To do: Read through the lines below and copy the ones holding the string "avatar".

::::::::

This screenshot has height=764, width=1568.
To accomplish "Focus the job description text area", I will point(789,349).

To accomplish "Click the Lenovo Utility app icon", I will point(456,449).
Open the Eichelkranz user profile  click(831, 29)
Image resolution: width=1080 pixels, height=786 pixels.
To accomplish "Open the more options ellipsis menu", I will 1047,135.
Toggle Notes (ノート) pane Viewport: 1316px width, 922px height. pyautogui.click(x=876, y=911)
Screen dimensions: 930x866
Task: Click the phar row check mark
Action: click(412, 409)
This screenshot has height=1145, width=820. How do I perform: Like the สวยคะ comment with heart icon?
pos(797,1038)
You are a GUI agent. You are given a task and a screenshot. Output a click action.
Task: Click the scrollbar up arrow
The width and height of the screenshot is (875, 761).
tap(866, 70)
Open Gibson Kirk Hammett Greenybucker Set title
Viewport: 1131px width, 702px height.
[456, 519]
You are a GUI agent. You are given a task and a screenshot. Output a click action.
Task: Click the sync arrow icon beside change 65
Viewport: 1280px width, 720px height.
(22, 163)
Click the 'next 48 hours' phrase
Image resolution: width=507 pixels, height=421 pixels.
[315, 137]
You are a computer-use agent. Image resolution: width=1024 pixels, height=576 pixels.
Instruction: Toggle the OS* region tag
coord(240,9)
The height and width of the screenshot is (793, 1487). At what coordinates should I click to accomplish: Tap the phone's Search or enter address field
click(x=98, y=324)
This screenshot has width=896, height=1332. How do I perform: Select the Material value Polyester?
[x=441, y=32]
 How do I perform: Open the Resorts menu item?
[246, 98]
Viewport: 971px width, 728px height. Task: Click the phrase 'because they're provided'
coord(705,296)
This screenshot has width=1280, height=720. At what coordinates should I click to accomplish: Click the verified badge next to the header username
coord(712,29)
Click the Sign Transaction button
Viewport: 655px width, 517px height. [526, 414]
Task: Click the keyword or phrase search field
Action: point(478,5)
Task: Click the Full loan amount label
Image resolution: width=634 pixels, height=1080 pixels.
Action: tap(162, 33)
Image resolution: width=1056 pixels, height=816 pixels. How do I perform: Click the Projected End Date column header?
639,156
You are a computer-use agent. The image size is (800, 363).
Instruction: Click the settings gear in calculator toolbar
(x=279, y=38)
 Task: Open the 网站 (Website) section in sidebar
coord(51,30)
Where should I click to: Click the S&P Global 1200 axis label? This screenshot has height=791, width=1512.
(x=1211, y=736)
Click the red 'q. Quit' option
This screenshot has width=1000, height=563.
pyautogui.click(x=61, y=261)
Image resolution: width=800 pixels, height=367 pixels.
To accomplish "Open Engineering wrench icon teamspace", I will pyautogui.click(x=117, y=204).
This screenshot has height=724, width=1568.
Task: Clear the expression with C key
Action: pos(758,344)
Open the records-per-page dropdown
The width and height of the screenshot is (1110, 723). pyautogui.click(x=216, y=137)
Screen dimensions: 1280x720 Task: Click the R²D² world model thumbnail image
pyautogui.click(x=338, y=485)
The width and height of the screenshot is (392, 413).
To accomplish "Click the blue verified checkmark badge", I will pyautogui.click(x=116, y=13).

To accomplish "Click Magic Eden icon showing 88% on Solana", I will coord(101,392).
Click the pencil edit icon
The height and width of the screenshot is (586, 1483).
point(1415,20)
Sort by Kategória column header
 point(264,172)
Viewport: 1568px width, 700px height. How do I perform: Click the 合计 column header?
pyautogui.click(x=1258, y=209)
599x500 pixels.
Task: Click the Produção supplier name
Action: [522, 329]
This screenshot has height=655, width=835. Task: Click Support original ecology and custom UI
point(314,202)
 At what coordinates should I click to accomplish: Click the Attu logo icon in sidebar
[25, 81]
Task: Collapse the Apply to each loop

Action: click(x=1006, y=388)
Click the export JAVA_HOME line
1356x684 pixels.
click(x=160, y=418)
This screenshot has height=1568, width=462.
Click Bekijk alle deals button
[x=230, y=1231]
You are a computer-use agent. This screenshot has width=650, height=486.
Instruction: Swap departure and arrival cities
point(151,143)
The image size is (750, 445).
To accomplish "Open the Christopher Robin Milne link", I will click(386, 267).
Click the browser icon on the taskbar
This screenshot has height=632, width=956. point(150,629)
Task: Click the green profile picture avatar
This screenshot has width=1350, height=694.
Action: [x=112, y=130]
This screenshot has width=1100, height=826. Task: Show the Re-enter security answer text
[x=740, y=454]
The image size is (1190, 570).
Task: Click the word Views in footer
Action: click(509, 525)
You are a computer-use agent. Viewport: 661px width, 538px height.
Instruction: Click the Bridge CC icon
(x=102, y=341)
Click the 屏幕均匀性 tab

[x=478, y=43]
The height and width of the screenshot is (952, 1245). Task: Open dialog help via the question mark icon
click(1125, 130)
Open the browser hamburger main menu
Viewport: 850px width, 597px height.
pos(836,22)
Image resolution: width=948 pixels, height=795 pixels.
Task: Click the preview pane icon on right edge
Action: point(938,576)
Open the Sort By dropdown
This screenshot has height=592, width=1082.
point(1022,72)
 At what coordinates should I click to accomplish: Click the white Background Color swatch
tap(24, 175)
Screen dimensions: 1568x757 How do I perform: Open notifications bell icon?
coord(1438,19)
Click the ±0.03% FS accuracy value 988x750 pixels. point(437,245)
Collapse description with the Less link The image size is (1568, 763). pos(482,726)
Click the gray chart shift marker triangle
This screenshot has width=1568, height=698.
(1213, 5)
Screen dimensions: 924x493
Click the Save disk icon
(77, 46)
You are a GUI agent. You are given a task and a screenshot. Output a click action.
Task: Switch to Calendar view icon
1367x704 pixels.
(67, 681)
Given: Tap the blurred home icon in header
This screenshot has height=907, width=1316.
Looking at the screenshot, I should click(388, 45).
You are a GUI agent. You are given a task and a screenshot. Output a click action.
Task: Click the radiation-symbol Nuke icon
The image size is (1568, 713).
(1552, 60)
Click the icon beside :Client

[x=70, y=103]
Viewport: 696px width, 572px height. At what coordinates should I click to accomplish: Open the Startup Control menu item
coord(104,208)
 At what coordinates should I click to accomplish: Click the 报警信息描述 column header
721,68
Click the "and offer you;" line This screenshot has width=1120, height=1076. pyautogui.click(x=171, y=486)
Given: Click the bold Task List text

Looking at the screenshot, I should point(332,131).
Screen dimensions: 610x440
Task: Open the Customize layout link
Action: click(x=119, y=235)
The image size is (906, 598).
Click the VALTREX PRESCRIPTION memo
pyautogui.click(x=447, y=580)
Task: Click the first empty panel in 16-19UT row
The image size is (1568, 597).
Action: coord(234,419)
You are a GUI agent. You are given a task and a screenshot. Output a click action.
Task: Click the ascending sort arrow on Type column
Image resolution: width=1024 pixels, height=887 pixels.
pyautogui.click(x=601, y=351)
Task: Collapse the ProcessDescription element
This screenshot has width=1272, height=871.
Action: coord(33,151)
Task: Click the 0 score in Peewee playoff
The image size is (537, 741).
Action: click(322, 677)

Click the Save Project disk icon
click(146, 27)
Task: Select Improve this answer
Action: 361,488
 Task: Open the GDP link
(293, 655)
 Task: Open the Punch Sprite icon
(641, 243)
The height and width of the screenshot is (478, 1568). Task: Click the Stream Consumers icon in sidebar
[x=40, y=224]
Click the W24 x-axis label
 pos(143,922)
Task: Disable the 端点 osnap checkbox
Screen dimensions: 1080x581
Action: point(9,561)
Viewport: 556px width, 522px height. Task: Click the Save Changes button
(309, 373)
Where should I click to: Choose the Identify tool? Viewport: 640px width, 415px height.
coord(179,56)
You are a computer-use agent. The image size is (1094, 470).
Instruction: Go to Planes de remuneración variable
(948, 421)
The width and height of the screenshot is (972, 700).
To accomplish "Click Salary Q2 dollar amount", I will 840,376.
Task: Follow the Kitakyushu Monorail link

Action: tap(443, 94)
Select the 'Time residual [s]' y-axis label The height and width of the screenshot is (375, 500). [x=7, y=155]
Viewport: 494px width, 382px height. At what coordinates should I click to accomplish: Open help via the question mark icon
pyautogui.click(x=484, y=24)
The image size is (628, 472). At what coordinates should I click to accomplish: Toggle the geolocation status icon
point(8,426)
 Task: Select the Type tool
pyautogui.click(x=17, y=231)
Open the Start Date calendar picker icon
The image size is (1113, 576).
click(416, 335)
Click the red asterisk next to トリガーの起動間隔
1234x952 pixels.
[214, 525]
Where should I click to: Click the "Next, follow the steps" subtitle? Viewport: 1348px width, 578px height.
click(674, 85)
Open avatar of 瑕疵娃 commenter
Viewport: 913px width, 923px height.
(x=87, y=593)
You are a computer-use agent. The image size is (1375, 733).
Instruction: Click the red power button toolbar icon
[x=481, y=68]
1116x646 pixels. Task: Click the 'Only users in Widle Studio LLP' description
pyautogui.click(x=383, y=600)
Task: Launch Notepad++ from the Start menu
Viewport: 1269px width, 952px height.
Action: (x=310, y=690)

::::::::

Solution to the problem:
Task: Click the green profile picture avatar
Open avatar of 瑕疵娃 commenter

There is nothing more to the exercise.